WHAT IS NEEDED
Copy out the entries that follow, exactly as written.

GIVEN DATA
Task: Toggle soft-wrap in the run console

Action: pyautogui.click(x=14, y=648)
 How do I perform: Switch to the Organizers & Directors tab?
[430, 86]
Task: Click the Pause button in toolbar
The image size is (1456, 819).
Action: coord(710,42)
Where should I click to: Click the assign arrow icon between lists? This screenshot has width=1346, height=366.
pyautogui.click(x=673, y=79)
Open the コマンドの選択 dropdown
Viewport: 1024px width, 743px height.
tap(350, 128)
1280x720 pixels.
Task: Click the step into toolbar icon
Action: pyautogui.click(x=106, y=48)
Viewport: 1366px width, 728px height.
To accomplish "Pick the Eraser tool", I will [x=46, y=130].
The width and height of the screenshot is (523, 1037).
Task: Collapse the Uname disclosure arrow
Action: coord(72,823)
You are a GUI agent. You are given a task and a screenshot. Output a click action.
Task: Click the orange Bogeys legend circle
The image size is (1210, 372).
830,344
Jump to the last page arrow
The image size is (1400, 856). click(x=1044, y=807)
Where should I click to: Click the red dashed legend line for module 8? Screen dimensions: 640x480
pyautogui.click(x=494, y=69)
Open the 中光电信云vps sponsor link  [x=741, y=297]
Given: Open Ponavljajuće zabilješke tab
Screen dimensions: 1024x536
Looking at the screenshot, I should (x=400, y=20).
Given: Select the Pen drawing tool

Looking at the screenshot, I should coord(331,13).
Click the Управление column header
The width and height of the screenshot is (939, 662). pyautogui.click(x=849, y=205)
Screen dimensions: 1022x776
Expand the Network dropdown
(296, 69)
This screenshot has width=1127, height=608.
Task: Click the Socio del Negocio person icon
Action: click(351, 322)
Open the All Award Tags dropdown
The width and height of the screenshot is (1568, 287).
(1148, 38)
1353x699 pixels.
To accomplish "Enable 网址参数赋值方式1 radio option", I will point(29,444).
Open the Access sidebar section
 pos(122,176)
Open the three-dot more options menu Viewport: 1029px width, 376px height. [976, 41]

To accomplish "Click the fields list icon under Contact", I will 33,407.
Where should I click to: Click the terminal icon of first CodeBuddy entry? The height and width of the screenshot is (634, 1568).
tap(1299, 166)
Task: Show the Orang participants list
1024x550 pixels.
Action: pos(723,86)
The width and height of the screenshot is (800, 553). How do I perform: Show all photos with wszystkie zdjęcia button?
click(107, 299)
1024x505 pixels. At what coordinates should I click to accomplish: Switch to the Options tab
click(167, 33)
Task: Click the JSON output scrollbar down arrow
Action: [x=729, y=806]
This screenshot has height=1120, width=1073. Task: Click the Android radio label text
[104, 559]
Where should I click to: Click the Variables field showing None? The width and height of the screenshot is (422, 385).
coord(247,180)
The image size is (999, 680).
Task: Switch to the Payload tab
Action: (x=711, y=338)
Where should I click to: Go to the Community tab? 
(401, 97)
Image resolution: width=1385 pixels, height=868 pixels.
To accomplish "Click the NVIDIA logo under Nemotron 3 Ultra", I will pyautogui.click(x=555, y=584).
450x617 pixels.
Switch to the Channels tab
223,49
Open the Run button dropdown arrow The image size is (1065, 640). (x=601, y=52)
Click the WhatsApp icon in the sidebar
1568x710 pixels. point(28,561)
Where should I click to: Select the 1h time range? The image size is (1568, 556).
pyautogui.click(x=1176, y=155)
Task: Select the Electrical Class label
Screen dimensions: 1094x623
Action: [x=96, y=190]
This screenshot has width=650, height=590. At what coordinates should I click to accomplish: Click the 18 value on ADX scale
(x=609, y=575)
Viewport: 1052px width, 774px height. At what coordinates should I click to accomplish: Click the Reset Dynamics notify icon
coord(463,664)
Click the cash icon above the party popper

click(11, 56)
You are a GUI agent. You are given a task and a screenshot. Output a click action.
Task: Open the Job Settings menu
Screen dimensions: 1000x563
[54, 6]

SOLUTION TO THIS EXERCISE
Task: Toggle soft-wrap in the run console

Action: pyautogui.click(x=14, y=648)
 How do I perform: Switch to the Organizers & Directors tab?
[430, 86]
Task: Click the Pause button in toolbar
The image size is (1456, 819).
Action: coord(710,42)
Where should I click to: Click the assign arrow icon between lists? This screenshot has width=1346, height=366.
pyautogui.click(x=673, y=79)
Open the コマンドの選択 dropdown
Viewport: 1024px width, 743px height.
tap(350, 128)
1280x720 pixels.
Task: Click the step into toolbar icon
Action: pyautogui.click(x=106, y=48)
Viewport: 1366px width, 728px height.
To accomplish "Pick the Eraser tool", I will [x=46, y=130].
The width and height of the screenshot is (523, 1037).
Task: Collapse the Uname disclosure arrow
Action: coord(72,823)
You are a GUI agent. You are given a task and a screenshot. Output a click action.
Task: Click the orange Bogeys legend circle
The image size is (1210, 372).
830,344
Jump to the last page arrow
The image size is (1400, 856). click(x=1044, y=807)
Where should I click to: Click the red dashed legend line for module 8? Screen dimensions: 640x480
pyautogui.click(x=494, y=69)
Open the 中光电信云vps sponsor link  [x=741, y=297]
Given: Open Ponavljajuće zabilješke tab
Screen dimensions: 1024x536
Looking at the screenshot, I should (x=400, y=20).
Given: Select the Pen drawing tool

Looking at the screenshot, I should coord(331,13).
Click the Управление column header
The width and height of the screenshot is (939, 662). pyautogui.click(x=849, y=205)
Screen dimensions: 1022x776
Expand the Network dropdown
(296, 69)
This screenshot has width=1127, height=608.
Task: Click the Socio del Negocio person icon
Action: click(351, 322)
Open the All Award Tags dropdown
The width and height of the screenshot is (1568, 287).
(1148, 38)
1353x699 pixels.
To accomplish "Enable 网址参数赋值方式1 radio option", I will point(29,444).
Open the Access sidebar section
 pos(122,176)
Open the three-dot more options menu Viewport: 1029px width, 376px height. [976, 41]

To accomplish "Click the fields list icon under Contact", I will 33,407.
Where should I click to: Click the terminal icon of first CodeBuddy entry? The height and width of the screenshot is (634, 1568).
tap(1299, 166)
Task: Show the Orang participants list
1024x550 pixels.
Action: pos(723,86)
The width and height of the screenshot is (800, 553). How do I perform: Show all photos with wszystkie zdjęcia button?
click(107, 299)
1024x505 pixels. At what coordinates should I click to accomplish: Switch to the Options tab
click(167, 33)
Task: Click the JSON output scrollbar down arrow
Action: [x=729, y=806]
This screenshot has height=1120, width=1073. Task: Click the Android radio label text
[104, 559]
Where should I click to: Click the Variables field showing None? The width and height of the screenshot is (422, 385).
coord(247,180)
The image size is (999, 680).
Task: Switch to the Payload tab
Action: (x=711, y=338)
Where should I click to: Go to the Community tab? 
(401, 97)
Image resolution: width=1385 pixels, height=868 pixels.
To accomplish "Click the NVIDIA logo under Nemotron 3 Ultra", I will pyautogui.click(x=555, y=584).
450x617 pixels.
Switch to the Channels tab
223,49
Open the Run button dropdown arrow The image size is (1065, 640). (x=601, y=52)
Click the WhatsApp icon in the sidebar
1568x710 pixels. point(28,561)
Where should I click to: Select the 1h time range? The image size is (1568, 556).
pyautogui.click(x=1176, y=155)
Task: Select the Electrical Class label
Screen dimensions: 1094x623
Action: [x=96, y=190]
This screenshot has width=650, height=590. At what coordinates should I click to accomplish: Click the 18 value on ADX scale
(x=609, y=575)
Viewport: 1052px width, 774px height. At what coordinates should I click to accomplish: Click the Reset Dynamics notify icon
coord(463,664)
Click the cash icon above the party popper

click(11, 56)
You are a GUI agent. You are given a task and a screenshot. Output a click action.
Task: Open the Job Settings menu
Screen dimensions: 1000x563
[54, 6]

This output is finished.